Nicely Done @whatalotigot! Local is lekker! And you are gonna love the Dragon Fruit and Cream Tribal Juice... really nice! 

What build and wick are you using in the Mutation?

Reactions: Thanks 1


----------



## whatalotigot

Thanks Rob. Just using a 24g 5 wrap on 3mm ID for now. With some REYON... Will do a full build tut on the mutation next week. looking forward to it

Reactions: Thanks 1


----------



## BumbleBee

whatalotigot said:


> Welcome to my world.
> 
> Remember guys. still a few niggles to sort out. This will only get better. I hope U guys enjoy



Awesome first video, nicely done

Reactions: Thanks 1


----------



## Vapington

Awesome video man. Look forward to seeing the next one

Reactions: Thanks 1


----------



## whatalotigot

Tribal Juice - A quick look. 
Enjoy guys!

Can get all these juices at www.beyondvapour.co.za

Reactions: Like 2 | Winner 2


----------



## Paulie

Great work man! Keep up the great work!!

Reactions: Thanks 1


----------



## moonunit

Excellent reviews! Short and sweet! Keep up the good work and looking forward to the next video.

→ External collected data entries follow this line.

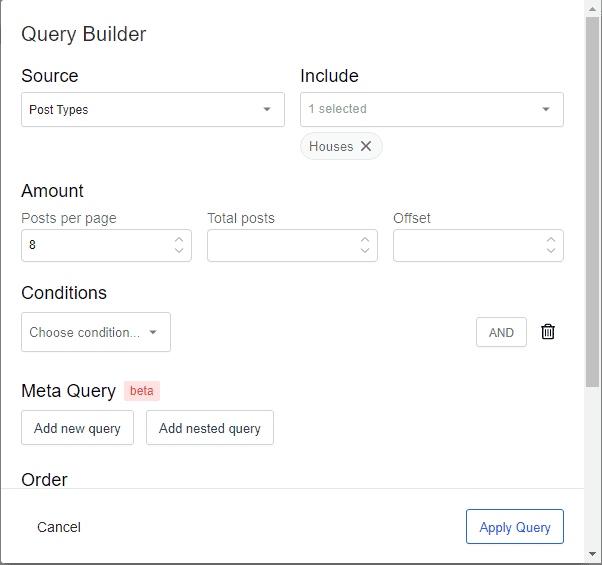Screen dimensions: 602x565
Task: Increase the Offset value
Action: click(550, 240)
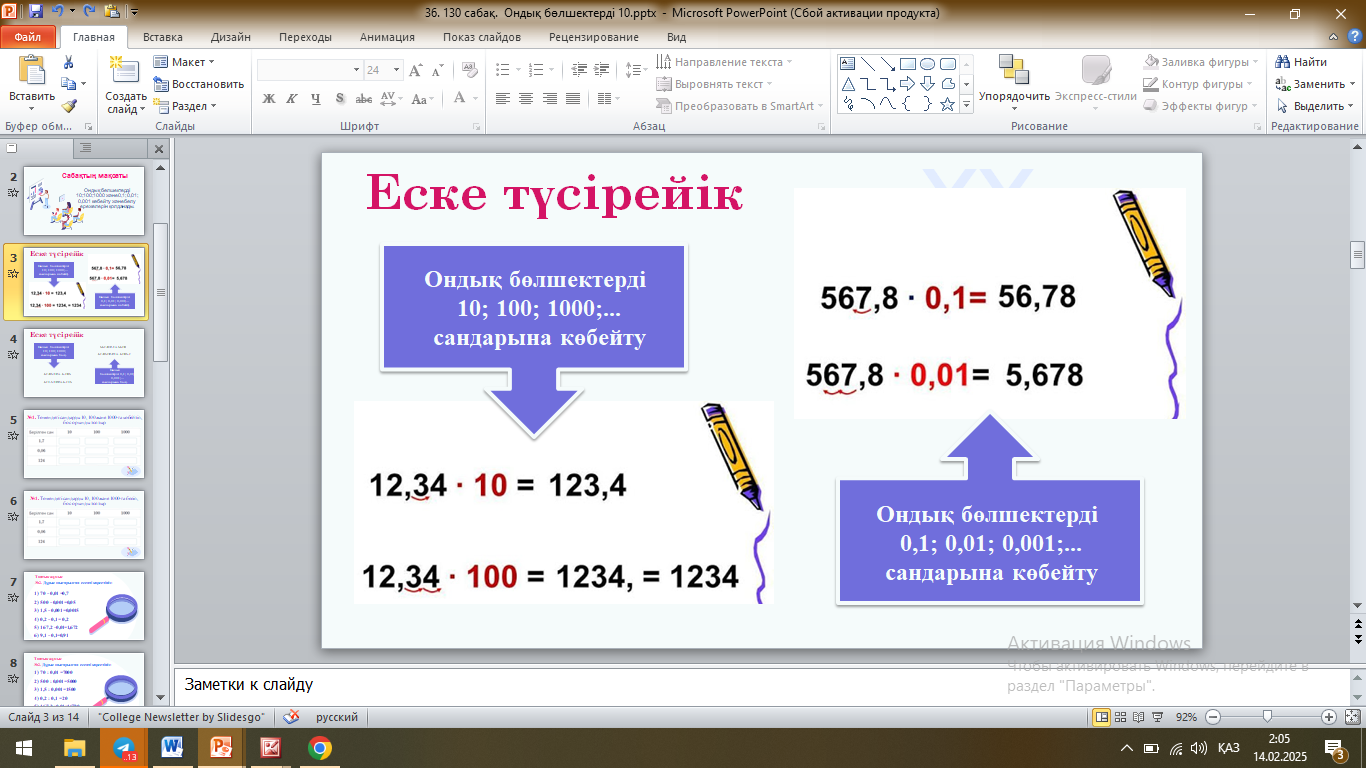Select the Format Painter brush icon
The height and width of the screenshot is (768, 1366).
(x=68, y=106)
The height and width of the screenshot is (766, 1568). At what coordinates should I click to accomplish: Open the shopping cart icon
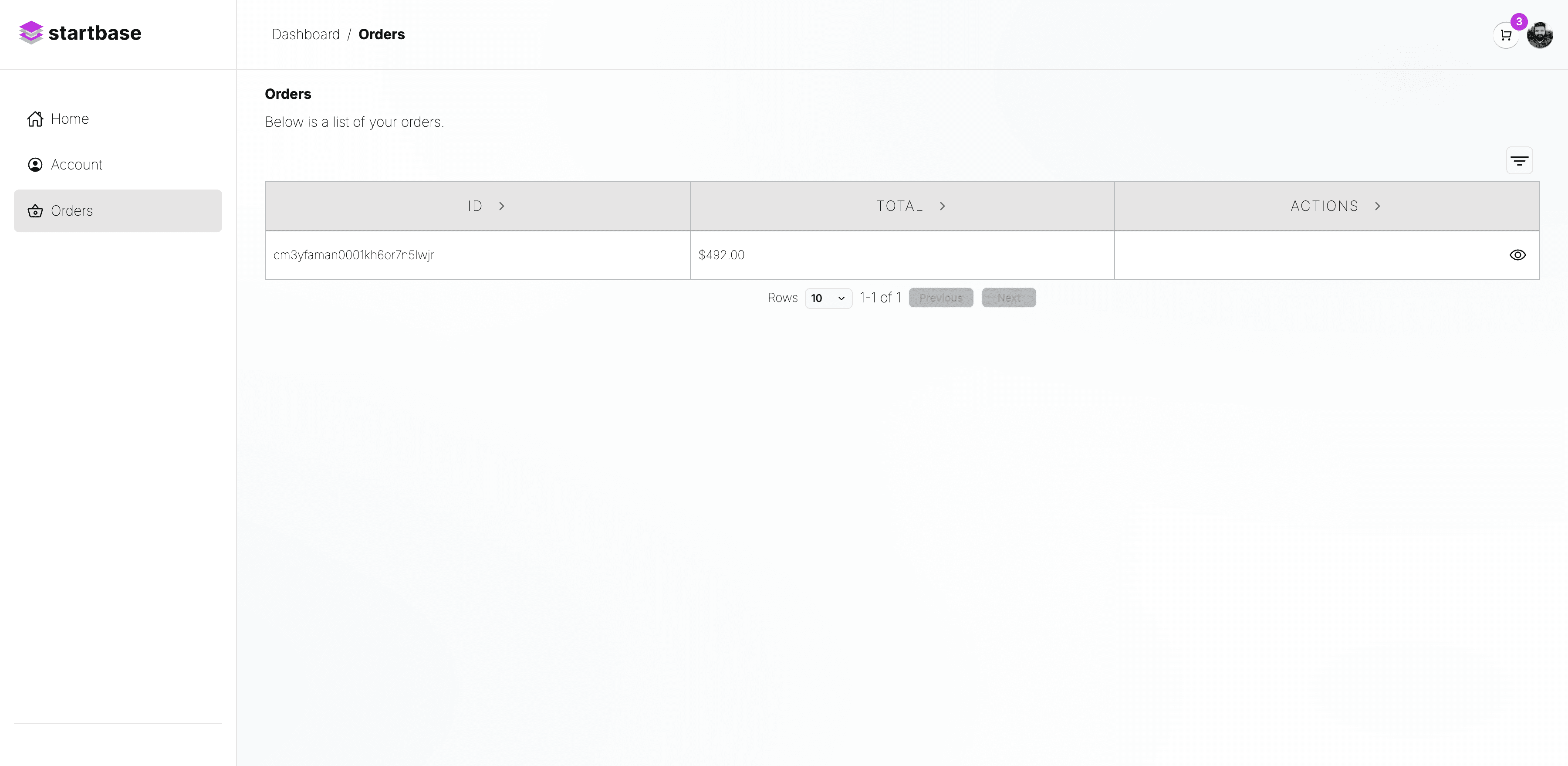click(1505, 35)
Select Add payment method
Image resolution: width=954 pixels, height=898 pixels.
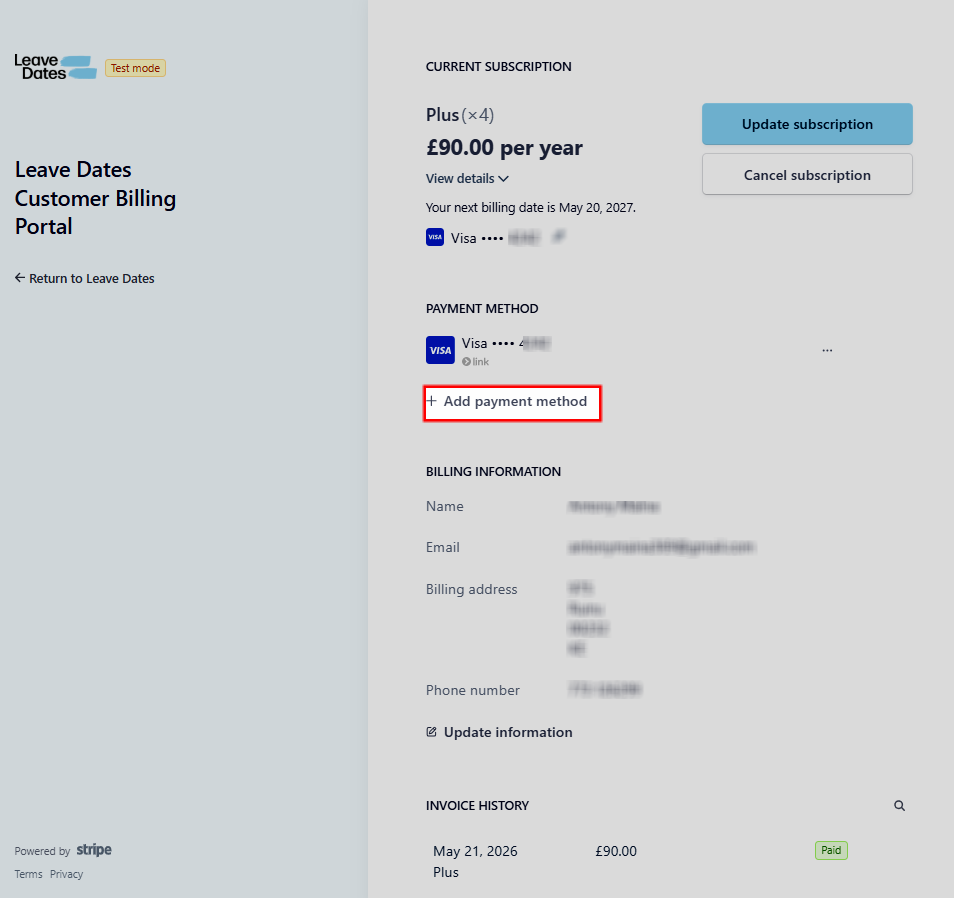512,402
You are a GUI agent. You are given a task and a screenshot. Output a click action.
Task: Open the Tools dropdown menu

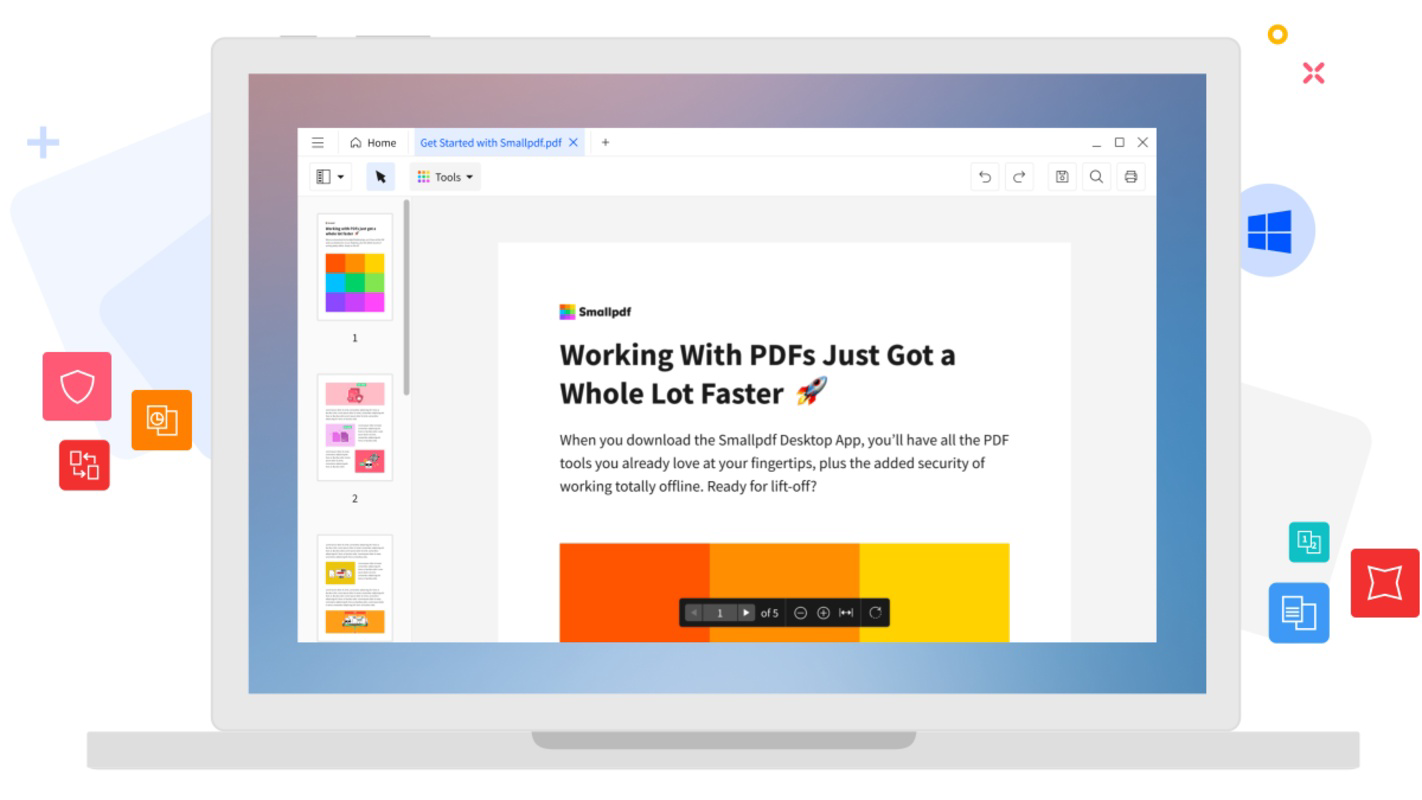pos(444,176)
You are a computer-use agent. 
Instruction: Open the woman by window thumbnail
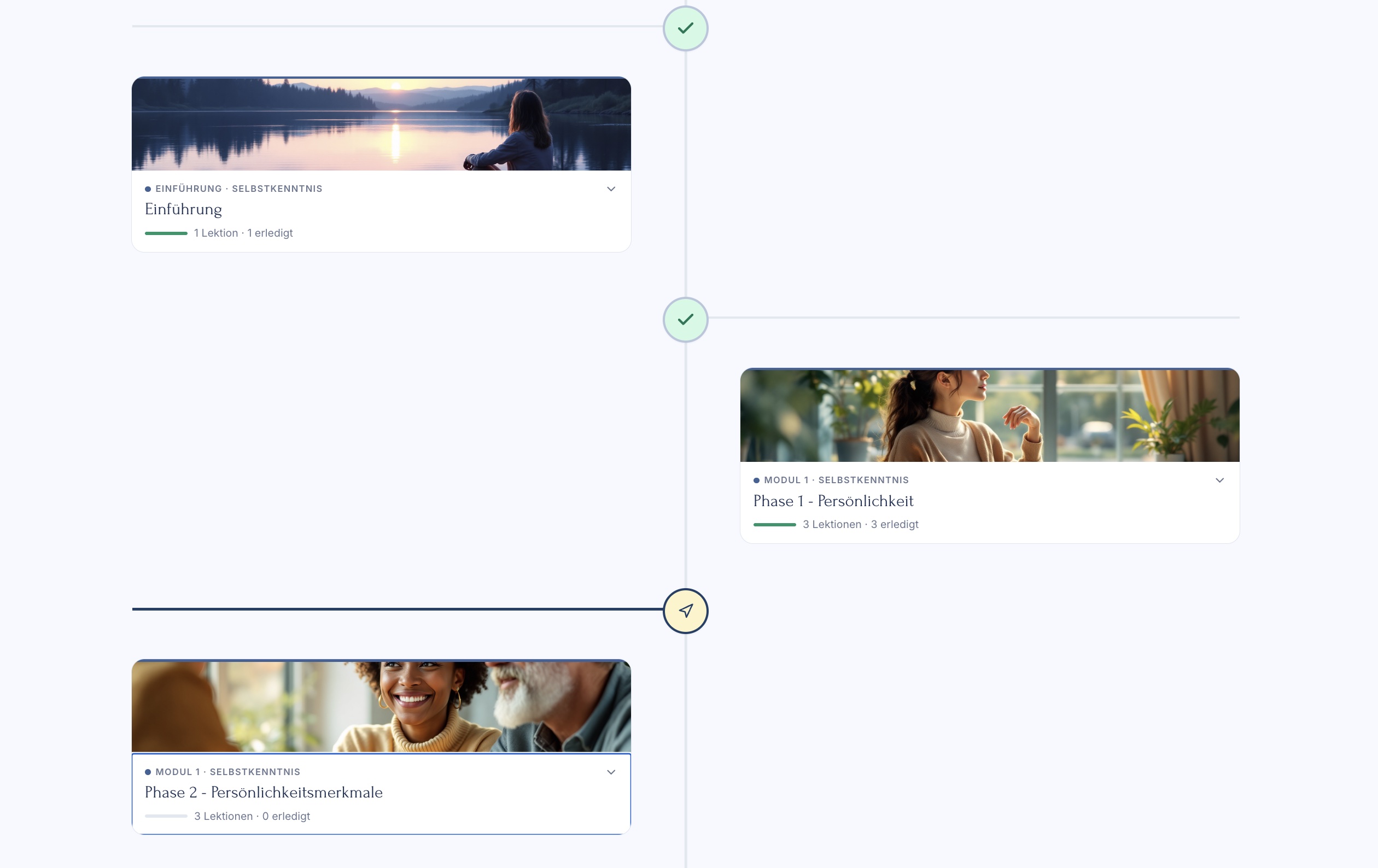[989, 415]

Sent from my iPhone using Tapatalk

Reactions: Thanks 1


----------



## whatalotigot

Busy at the moment testing out a new juice out in SA.







NOSTALGIA.
All i can say is "YUM!!!" 
New Dale Vapes Episode on NOSTALGIA is on the way guys!


----------



## whatalotigot




----------



## whatalotigot

Guys enjoy this episode. NOSTALGIA.
Available at www.juicyjoes.co.za

Reactions: Winner 1


----------



## whatalotigot

Really enjoyed all of these juices.

By far the best of the line in terms of smoothness, flavor and overall experience is going to be that YogiChew.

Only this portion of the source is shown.